Exercise
Copy out the following lines word for word, leaving out the pictures.

-- START OF Records supplied --

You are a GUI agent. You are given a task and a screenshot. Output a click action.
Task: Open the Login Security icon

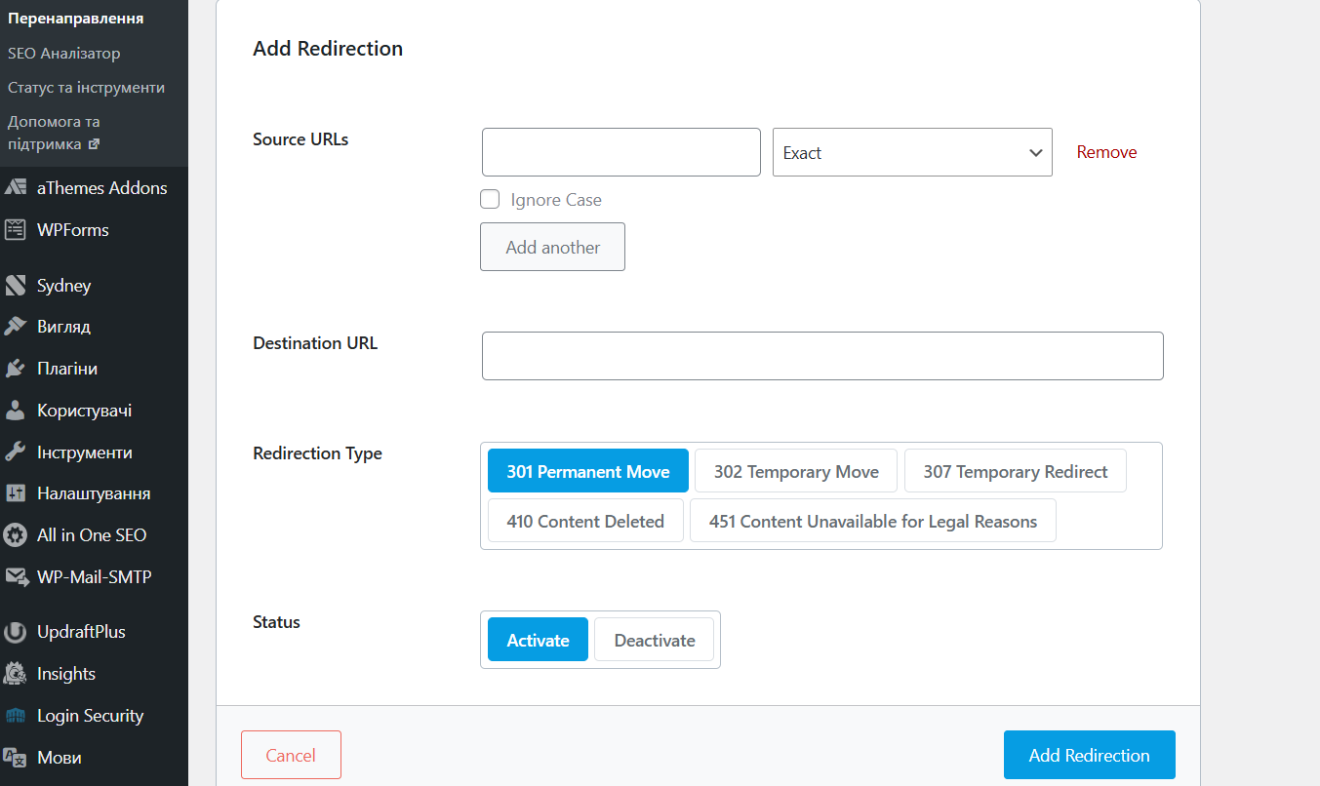point(16,716)
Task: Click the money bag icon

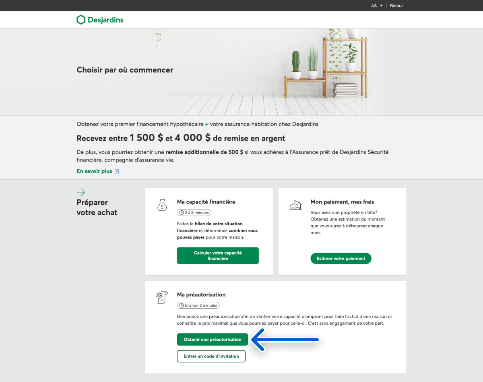Action: click(162, 205)
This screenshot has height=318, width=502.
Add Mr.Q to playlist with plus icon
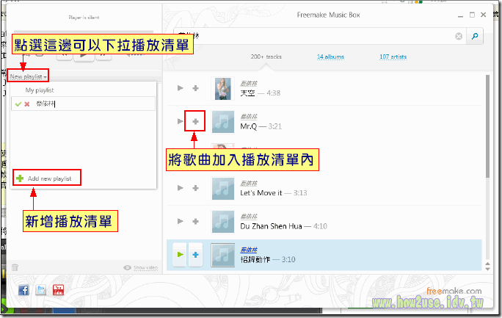coord(195,121)
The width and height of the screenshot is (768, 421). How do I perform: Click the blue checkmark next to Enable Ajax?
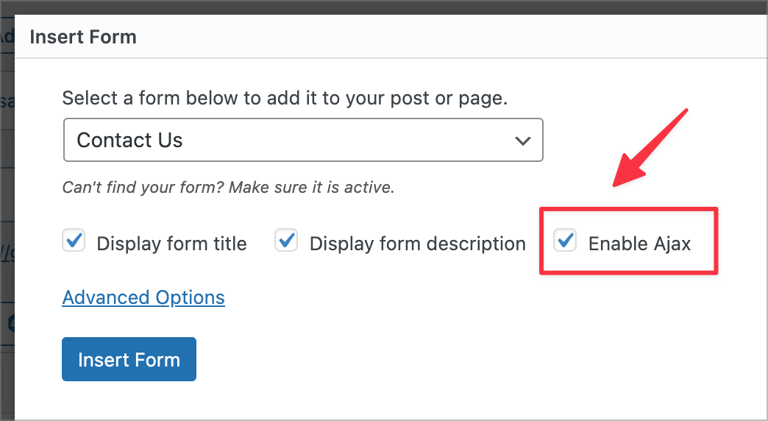pyautogui.click(x=565, y=240)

-- END OF Records supplied --

Expected answer
You are a GUI agent. You are given a task and a screenshot. Output a click action.
Task: Open the Login Security icon

point(16,716)
Task: Click the money bag icon

Action: click(162, 205)
This screenshot has height=318, width=502.
Add Mr.Q to playlist with plus icon
coord(195,121)
The width and height of the screenshot is (768, 421). How do I perform: Click the blue checkmark next to Enable Ajax?
pyautogui.click(x=565, y=240)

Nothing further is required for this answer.